Comment: Oracle has stated: "Due to the threat posed by a successful 
         attack, Oracle strongly recommends that customers apply CPU fixes as
         soon as possible."

OVERVIEW

        A number of vulnerabilities have been identified in Oracle Java JDK and
        JRE 7 Update 13 and earlier, JDK and JRE 6 Update 39 and earlier,
        JDK and JRE 5.0 Update 39 and earlier, and SDK and JRE 1.4.2_41 and 
        earlier. [1]


IMPACT

        The vendor has provided the following details regarding these 
        vulnerabilities:
        
        CVE-2013-0169: "Vulnerability in the Java Runtime Environment 
        component of Oracle Java SE (subcomponent: JSSE).

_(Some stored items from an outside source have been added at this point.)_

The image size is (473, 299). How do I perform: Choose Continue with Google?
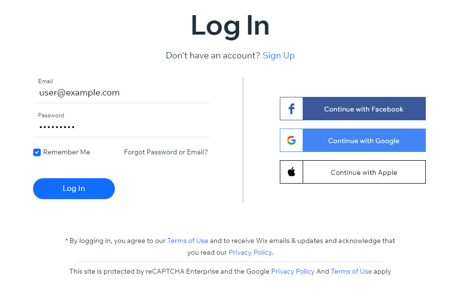[x=364, y=140]
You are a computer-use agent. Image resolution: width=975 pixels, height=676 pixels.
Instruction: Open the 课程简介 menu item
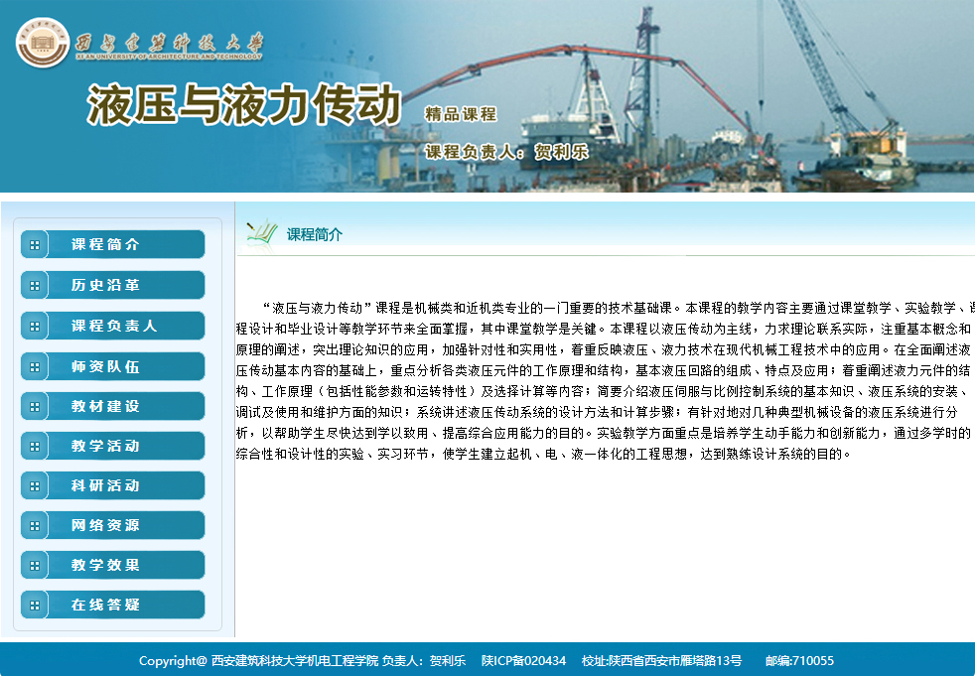click(105, 245)
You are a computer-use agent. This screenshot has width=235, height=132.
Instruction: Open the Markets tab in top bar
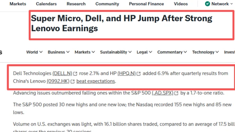18,4
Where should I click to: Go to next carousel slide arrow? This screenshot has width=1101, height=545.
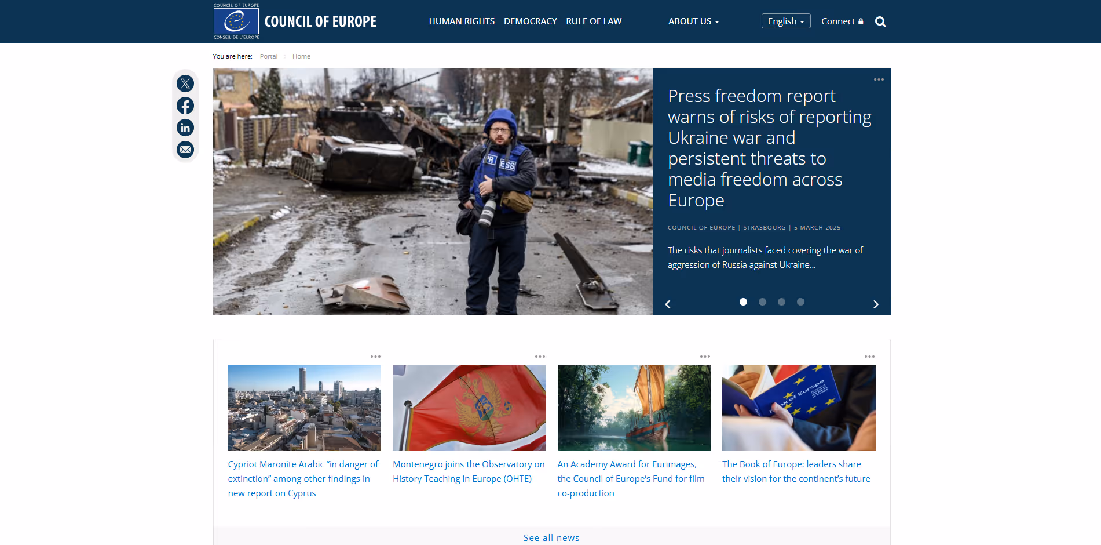click(876, 304)
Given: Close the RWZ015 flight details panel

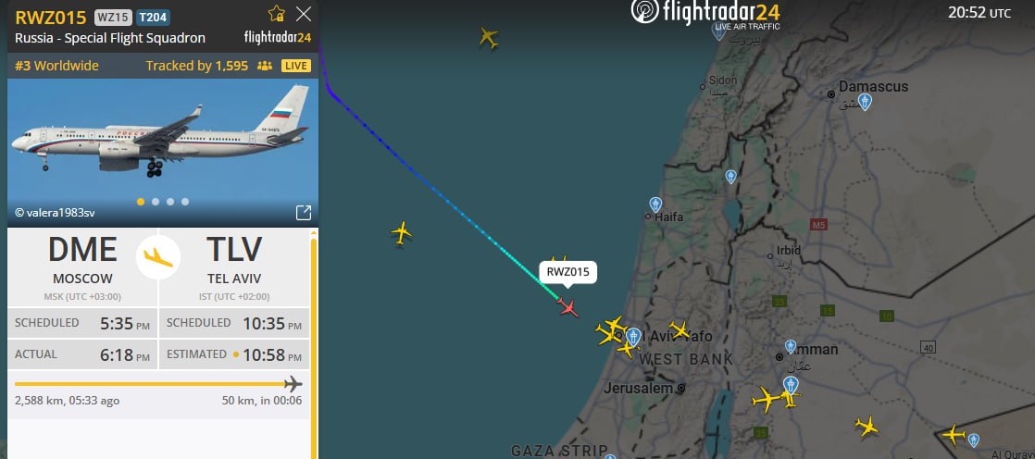Looking at the screenshot, I should (x=304, y=14).
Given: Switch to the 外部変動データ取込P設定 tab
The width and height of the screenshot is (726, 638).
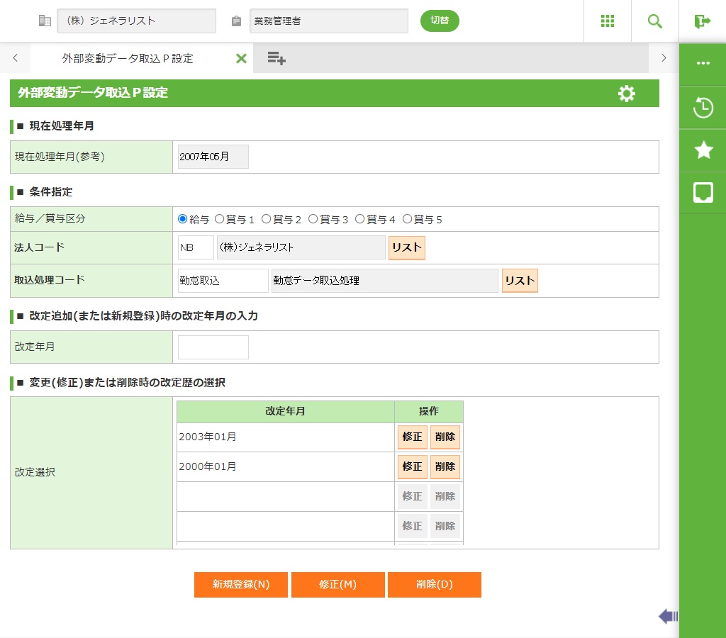Looking at the screenshot, I should (x=128, y=59).
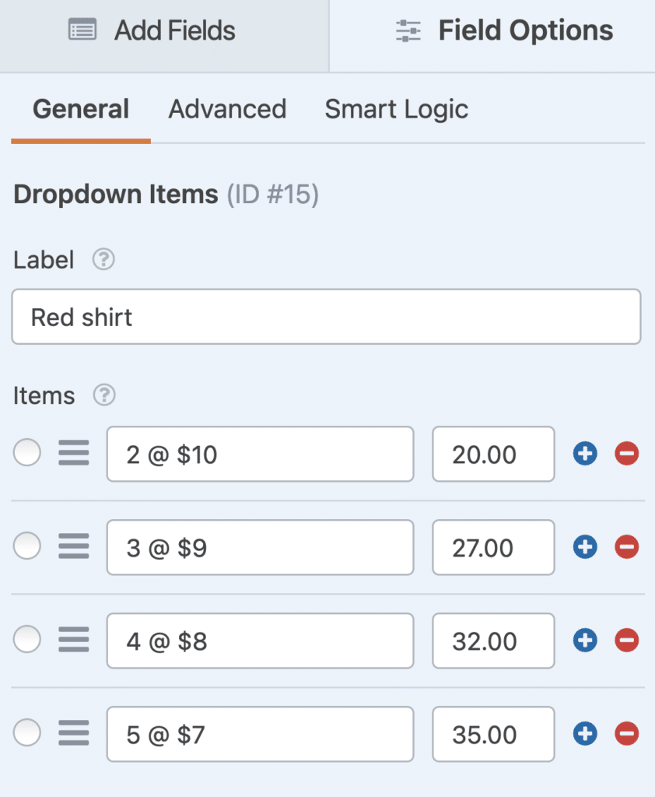Open the Label help tooltip icon
Viewport: 655px width, 797px height.
click(x=103, y=260)
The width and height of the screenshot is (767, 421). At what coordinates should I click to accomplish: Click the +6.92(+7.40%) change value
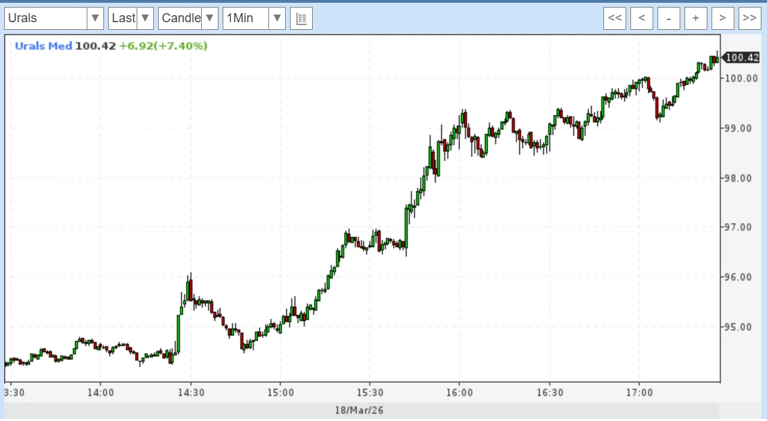click(163, 46)
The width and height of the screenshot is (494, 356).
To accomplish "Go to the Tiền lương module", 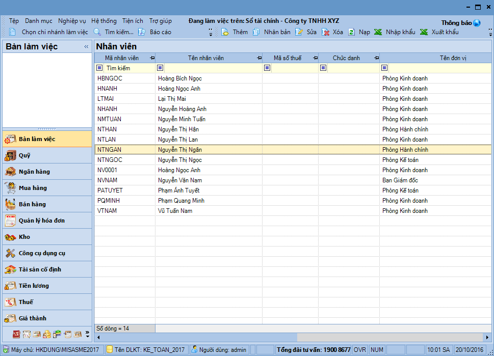I will coord(34,286).
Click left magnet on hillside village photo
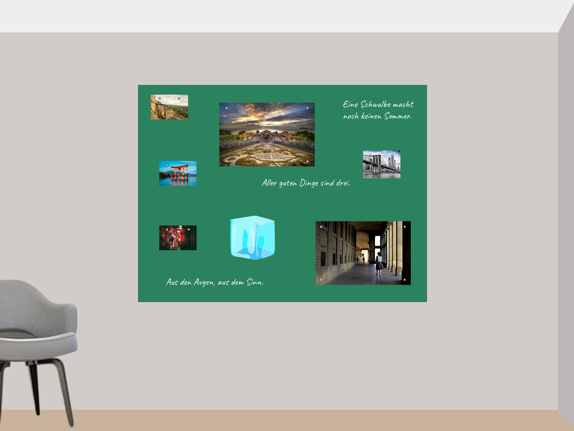This screenshot has width=574, height=431. [160, 99]
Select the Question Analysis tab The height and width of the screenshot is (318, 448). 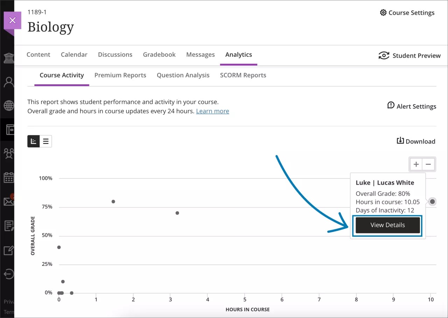183,75
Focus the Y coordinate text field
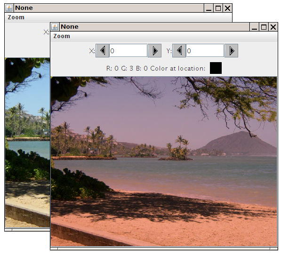The width and height of the screenshot is (289, 257). tap(205, 51)
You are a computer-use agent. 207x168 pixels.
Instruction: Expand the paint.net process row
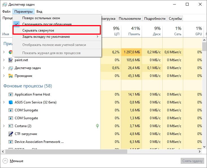pyautogui.click(x=4, y=60)
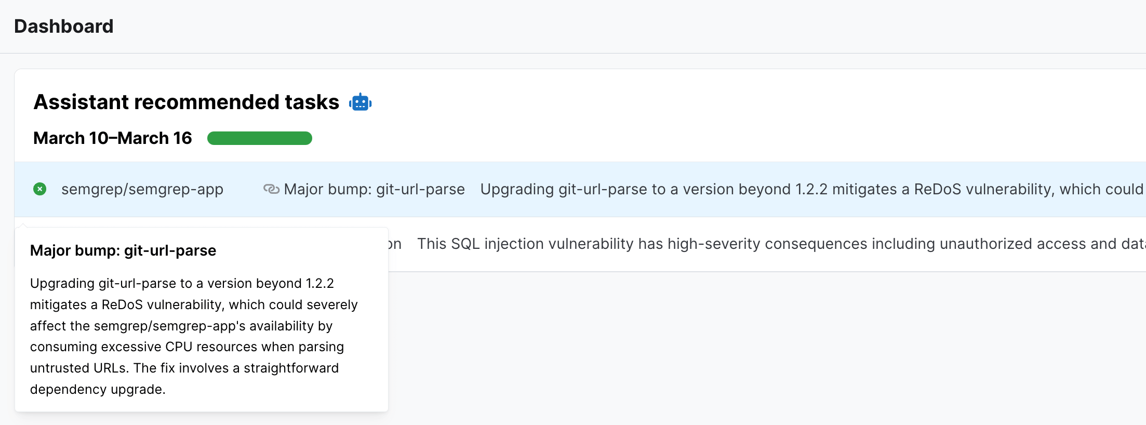
Task: Click the small tooltip arrow pointer
Action: [x=23, y=225]
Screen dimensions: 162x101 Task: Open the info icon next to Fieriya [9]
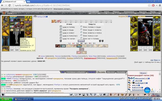click(47, 17)
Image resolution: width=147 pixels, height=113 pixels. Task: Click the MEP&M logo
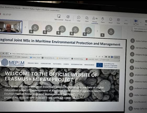click(13, 62)
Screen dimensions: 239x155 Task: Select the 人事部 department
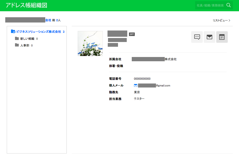(25, 46)
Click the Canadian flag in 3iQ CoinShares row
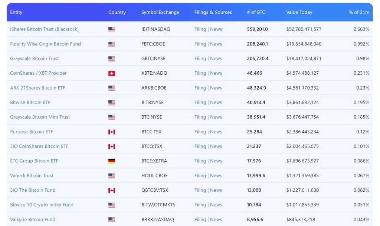 [x=111, y=146]
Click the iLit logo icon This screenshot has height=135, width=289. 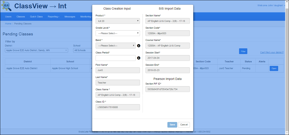point(6,6)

Supported versions
        that are affected are 7 Update 13 and before, 6 Update 39 and 
        before, 5.0 Update 39 and before and 1.4.2_41 and before. Difficult
        to exploit vulnerability allows successful unauthenticated network 
        attacks via SSL/TLS. Successful attack of this vulnerability can 
        result in unauthorized read access to a subset of Java Runtime 
        Environment accessible data." [2]
        
        CVE-2013-1484: "Vulnerability in the Java Runtime Environment 
        component of Oracle Java SE (subcomponent: Libraries ). Supported 
        versions that are affected are 7 Update 13 and before. Easily 
        exploitable vulnerability allows successful unauthenticated network
        attacks via multiple protocols. Successful attack of this 
        vulnerability can result in unauthorized Operating System takeover 
        including arbitrary code execution." [2]
        
        CVE-2013-1485: "Vulnerability in the Java Runtime Environment 
        component of Oracle Java SE (subcomponent: Libraries). Supported 
        versions that are affected are 7 Update 13 and before. Easily 
        exploitable vulnerability allows successful unauthenticated network
        attacks via multiple protocols. Successful attack of this 
        vulnerability can result in unauthorized update, insert or delete 
        access to some Java Runtime Environment accessible data." [2]
        
        CVE-2013-1486: "Vulnerability in the Java Runtime Environment 
        component of Oracle Java SE (subcomponent: JMX). Supported versions
        that are affected are 7 Update 13 and before, 6 Update 39 and before
        and 5.0 Update 39 and before. Easily exploitable vulnerability 
        allows successful unauthenticated network attacks via multiple 
        protocols. Successful attack of this vulnerability can result in 
        unauthorized Operating System takeover including arbitrary code 
        execution." [2]
        
        CVE-2013-1487: "Vulnerability in the Java Runtime Environment 
        component of Oracle Java SE (subcomponent: Deployment). Supported 
        versions that are affected are 7 Update 13 and before and 6 Update 
        39 and before. Easily exploitable vulnerability allows successful 
        unauthenticated network attacks via multiple protocols. Successful 
        attack of this vulnerability can result in unauthorized Operating 
        System takeover including arbitrary code execution." [2]


MITIGATION

        The vendor recommends updating to the latest version of Java to
        correct these issues.


REFERENCES

        [1] Updated Release of the February 2013 Oracle Java SE Critical Patch
            Update
            http://www.oracle.com/technetwork/topics/security/javacpufeb2013update-1905892.html

        [2] Text Form of the Updated Release for the February 2013 Oracle Java
            SE Critical Patch Update - Risk Matrices
            http://www.oracle.com/technetwork/topics/security/javacpufeb2013updateverbose-1905895.html

AusCERT has made every effort to ensure that the information contained
in this document is accurate.  However, the decision to use the information
described is the responsibility of each user or organisation. The decision to
follow or act on information or advice contained in this security bulletin is
the responsibility of each user or organisation, and should be considered in
accordance with your organisation's site policies and procedures. AusCERT
takes no responsibility for consequences which may arise from following or
acting on information or advice contained in this security bulletin.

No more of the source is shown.